Re: unauthenticated access to devshell debugging URL

Since I'm not from Netgear I can't help you with the details about the fixed security issue you were asking. However I've had the M4100 in production and have since then handed them to local non-profits where some are still in use today.

Even though the M4100's had pretty stable firmware over the time (retired the last in mid 2019), there have been numerous bugfix releases since 2017 with quite some stability improvements (like randomly losing its config, luckily it never occured to me) and and also security-wise (disabling ciphers deemed outdated by modern standards etc.)

All mentioned switches are not that recent, so most of their known issues have been ironed out by now. The latest firmware for the M4100 and M7100 date back from october 2019, the latest for your XS712T is even from april 2017. That's definitely not bleeding edge anymore.

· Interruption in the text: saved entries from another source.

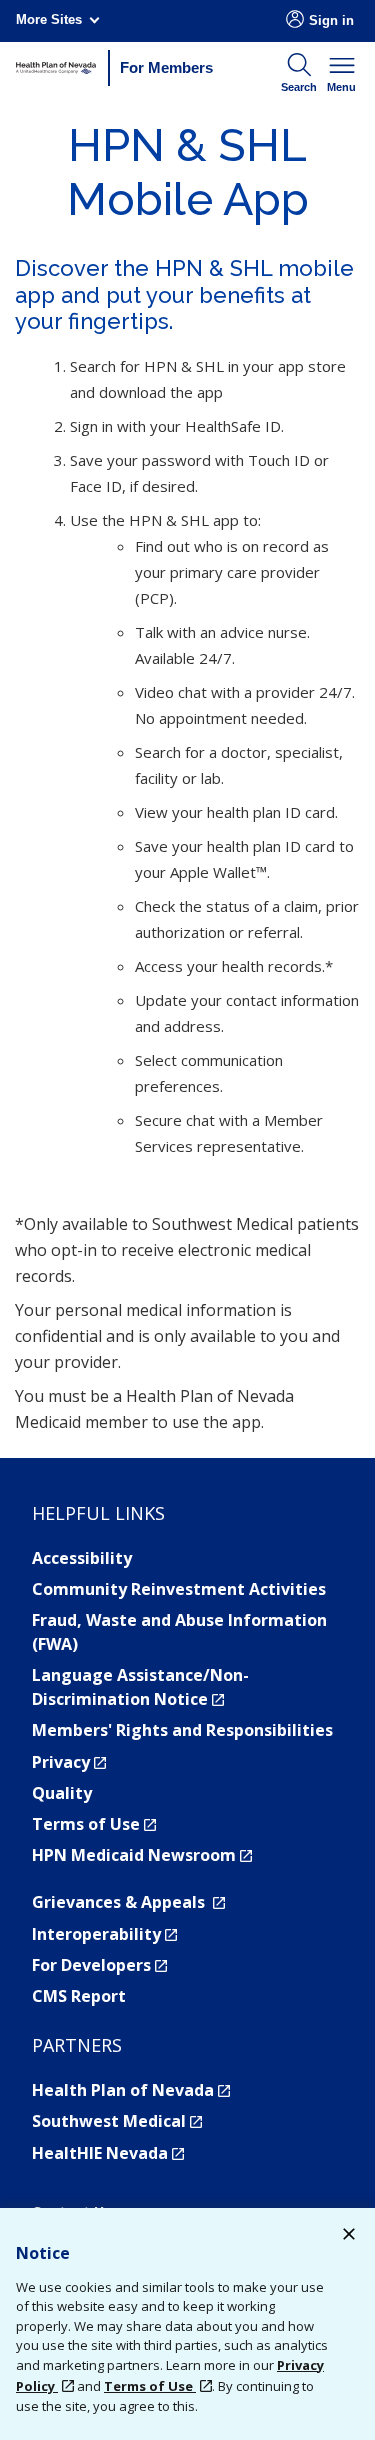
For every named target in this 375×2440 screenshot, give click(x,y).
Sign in (331, 20)
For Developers (99, 1965)
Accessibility (82, 1558)
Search (299, 87)
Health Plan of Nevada (131, 2090)
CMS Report (79, 1996)
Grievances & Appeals (128, 1902)
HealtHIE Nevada (108, 2153)
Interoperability (104, 1934)
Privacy (69, 1762)
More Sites (49, 19)
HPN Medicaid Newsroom (142, 1855)
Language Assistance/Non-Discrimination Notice (140, 1687)
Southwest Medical (117, 2121)
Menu (341, 87)
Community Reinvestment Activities (179, 1589)
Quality (62, 1793)
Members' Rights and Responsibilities (182, 1730)
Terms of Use (94, 1824)
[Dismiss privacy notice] (349, 2236)
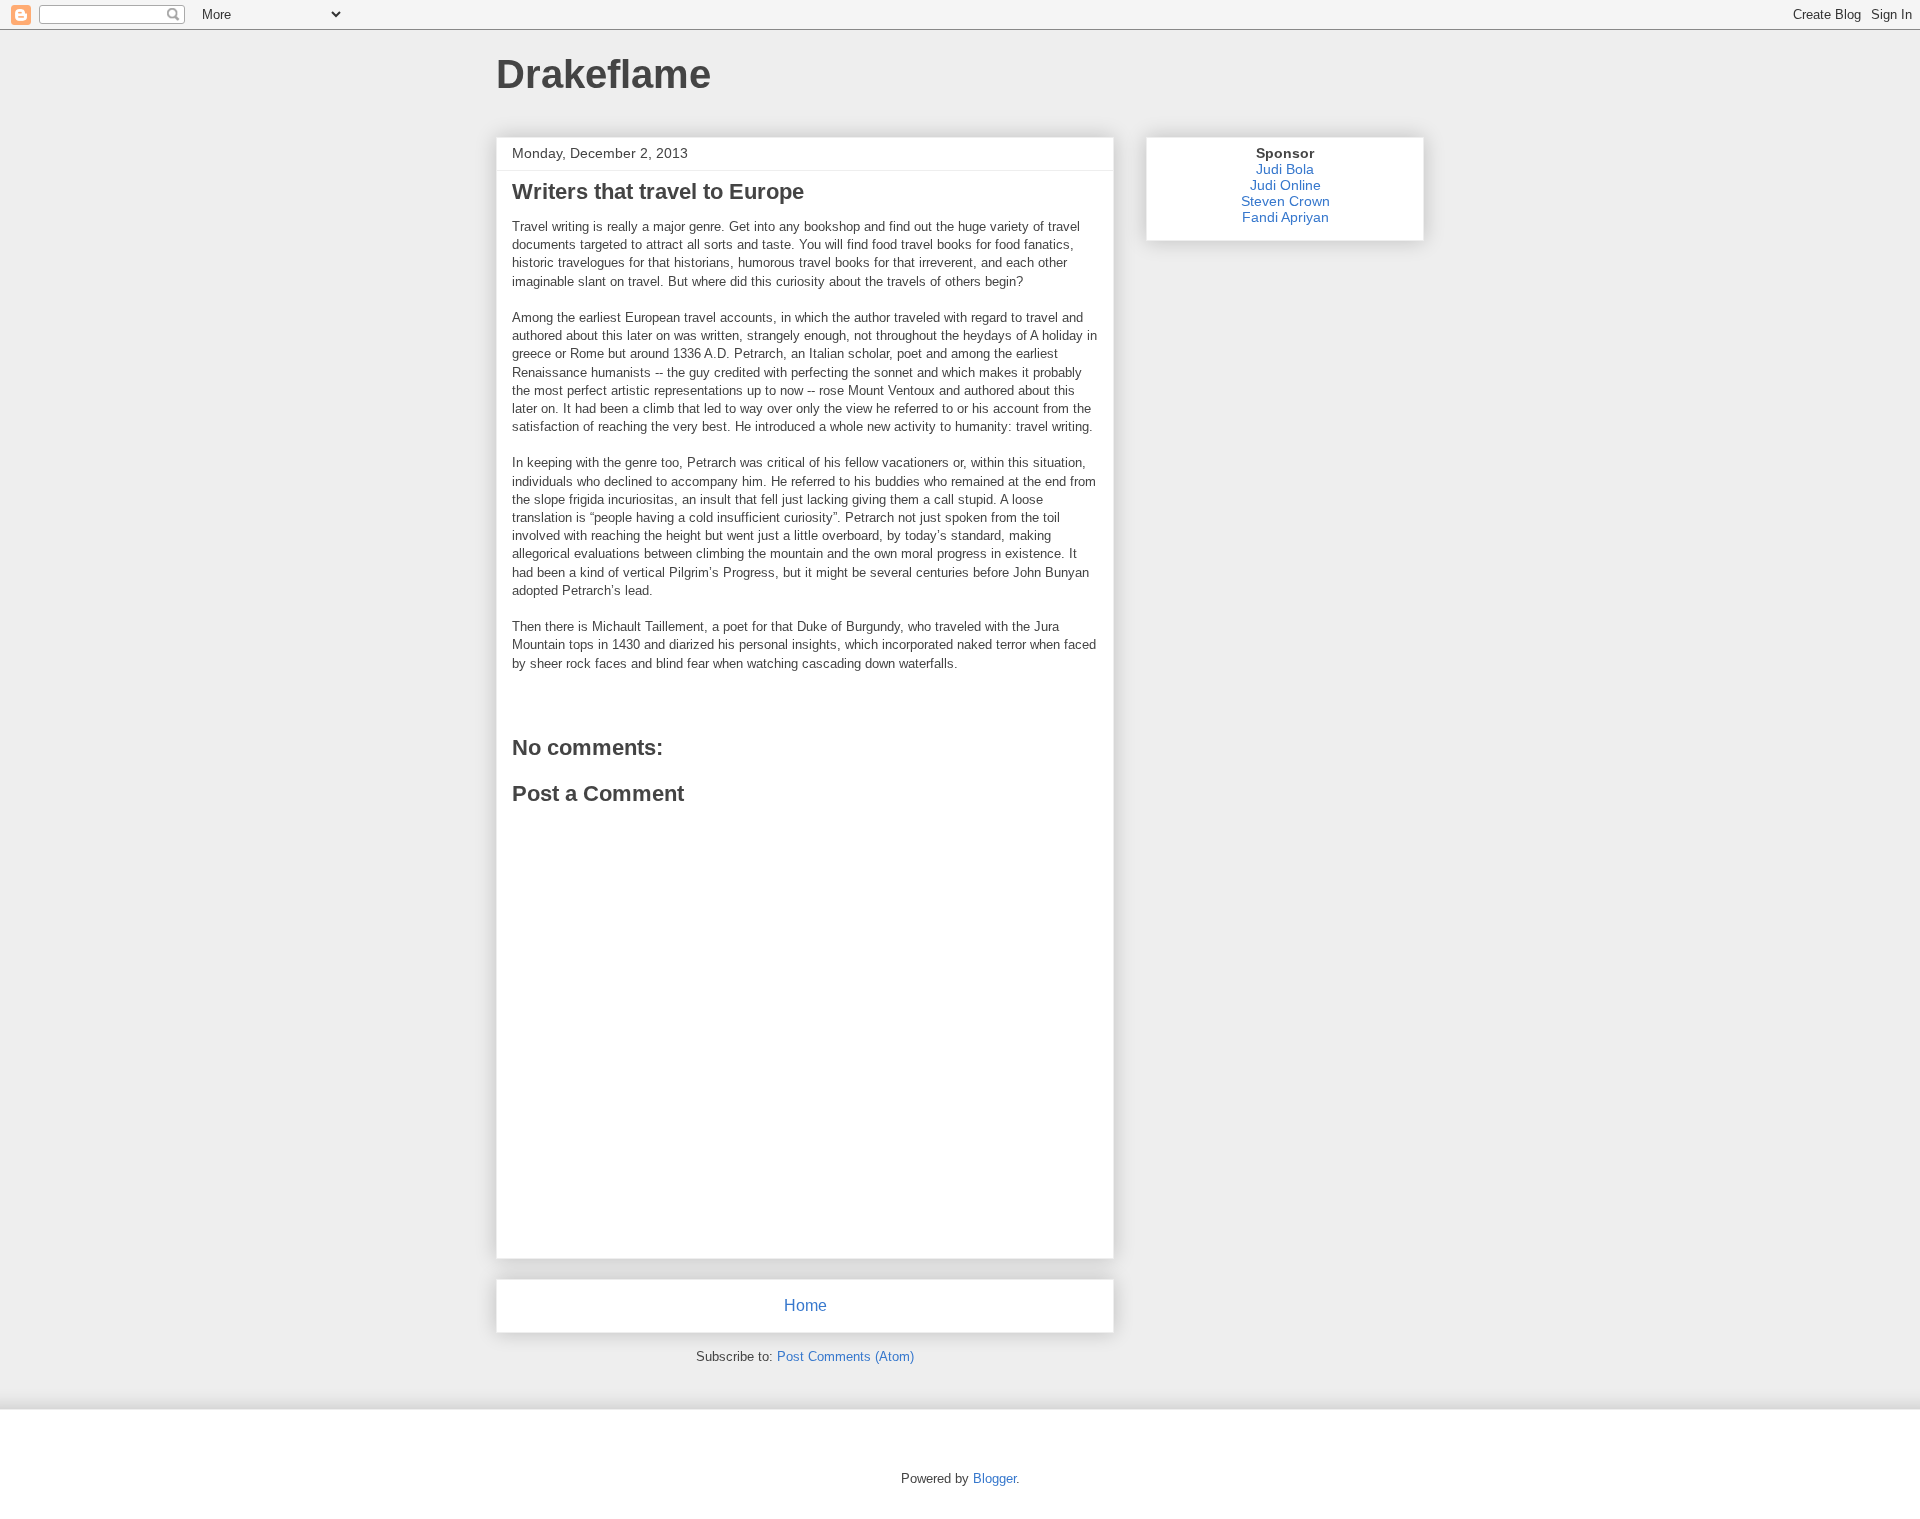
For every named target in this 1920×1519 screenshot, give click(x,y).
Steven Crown (1285, 201)
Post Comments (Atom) (845, 1356)
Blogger (994, 1478)
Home (805, 1305)
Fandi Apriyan (1285, 217)
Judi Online (1285, 185)
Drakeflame (603, 74)
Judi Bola (1285, 169)
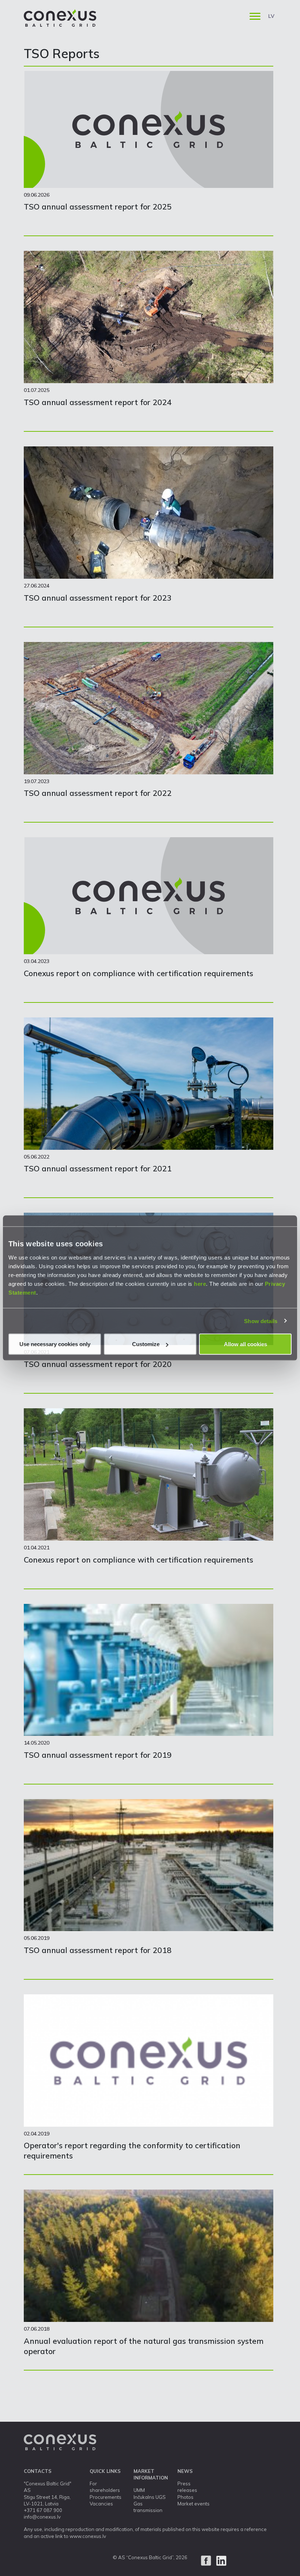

I'd upgrade them to their latest firmware at this point if I were you. IMHO it's not worth the hassle to hold out onto an old version which is missing fixed stability issues for these models.

I'm more prudent on things like the M4300 which get more developers attention and  update the firmware after letting it seed (test-deploy) to less important locations. - The latest M4300 firmware is from end of april 2020.

If issues pop up (be it in testbed or i.e. if things pop up in the forums), I can skip this release and roll back. Otherwise this firmware gets installed to main locations during the next planned maintenane. This way I can keep the changes small and identify if regressions have sneaked in between releases instead of making a big leap of faith during updates.